Kort gezegd komt het erop neer dat opdrachtgevers en zzp’ers hun afspraken vastleggen in een overeenkomst en deze vooraf laten beoordelen door de Belastingdienst. De Belastingdienst kijkt dan naar het totaal van de gemaakte afspraken en geeft aan of op grond daarvan sprake is van een dienstbetrekking of niet. Stel dat de Belastingdienst oordeelt dat geen sprake is van een dienstbetrekking, dan hoeft de opdrachtgever geen loonheffingen in te houden en af te dragen. Dit geldt zo lang als de opdrachtgevers en de zzp’er werken conform de afspraken in de overeenkomst. Wordt daarvan afgeweken, dan is er ook geen zekerheid meer.

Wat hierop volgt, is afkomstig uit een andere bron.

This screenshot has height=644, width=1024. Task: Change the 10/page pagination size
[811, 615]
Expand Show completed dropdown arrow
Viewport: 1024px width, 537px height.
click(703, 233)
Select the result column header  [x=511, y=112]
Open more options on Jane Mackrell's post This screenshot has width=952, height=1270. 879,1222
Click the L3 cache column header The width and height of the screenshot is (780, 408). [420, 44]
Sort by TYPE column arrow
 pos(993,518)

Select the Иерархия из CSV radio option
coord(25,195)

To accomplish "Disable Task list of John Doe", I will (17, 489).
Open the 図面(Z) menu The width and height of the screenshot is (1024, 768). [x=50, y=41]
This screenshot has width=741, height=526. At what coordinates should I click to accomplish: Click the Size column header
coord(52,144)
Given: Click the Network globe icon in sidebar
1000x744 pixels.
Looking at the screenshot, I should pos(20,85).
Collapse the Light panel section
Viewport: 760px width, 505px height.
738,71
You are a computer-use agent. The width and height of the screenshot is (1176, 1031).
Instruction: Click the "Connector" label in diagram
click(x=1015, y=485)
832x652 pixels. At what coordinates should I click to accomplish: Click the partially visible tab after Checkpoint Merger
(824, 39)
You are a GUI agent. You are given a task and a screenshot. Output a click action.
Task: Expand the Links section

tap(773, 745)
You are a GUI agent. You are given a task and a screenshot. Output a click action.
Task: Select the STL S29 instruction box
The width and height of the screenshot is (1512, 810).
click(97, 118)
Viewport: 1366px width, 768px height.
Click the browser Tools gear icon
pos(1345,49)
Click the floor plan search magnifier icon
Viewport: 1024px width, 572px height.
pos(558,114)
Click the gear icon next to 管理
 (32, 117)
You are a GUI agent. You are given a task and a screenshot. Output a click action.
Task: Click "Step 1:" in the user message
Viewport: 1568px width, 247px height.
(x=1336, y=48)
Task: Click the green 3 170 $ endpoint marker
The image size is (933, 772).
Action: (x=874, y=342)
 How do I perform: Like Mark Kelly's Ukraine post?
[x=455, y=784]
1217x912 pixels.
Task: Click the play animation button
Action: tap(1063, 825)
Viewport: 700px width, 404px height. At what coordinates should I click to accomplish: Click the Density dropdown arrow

Opdrachtgevers die ook na 1 mei 2016 zekerheid willen hebben over het wel of niet afdragen van loonheffingen, doen er goed aan op korte termijn aan de slag te gaan met overeenkomsten. Zij kunnen daarvoor putten uit een database van eerdere door de Belastingdienst goedgekeurde overeenkomsten, of zelf een overeenkomst opstellen en laten beoordelen door de Belastingdienst. Uiteraard kunnen wij u daarbij van dienst zijn.
Zoals gezegd verliest de VAR vanaf 1 mei 2016 zijn geldingskracht. Het is echter niet zo dat de Belastingdienst vanaf dat moment hard optreedt tegen iedereen die op dit punt zijn zaken niet op orde heeft. Er is toegezegd dat de Belastingdienst tot 1 mei 2017 vooral zal monitoren en informeren en pas na 1 mei 2017 gaat handhaven. Dit geldt echter niet voor degenen die welbewust misbruik proberen te maken van de overgangsperiode.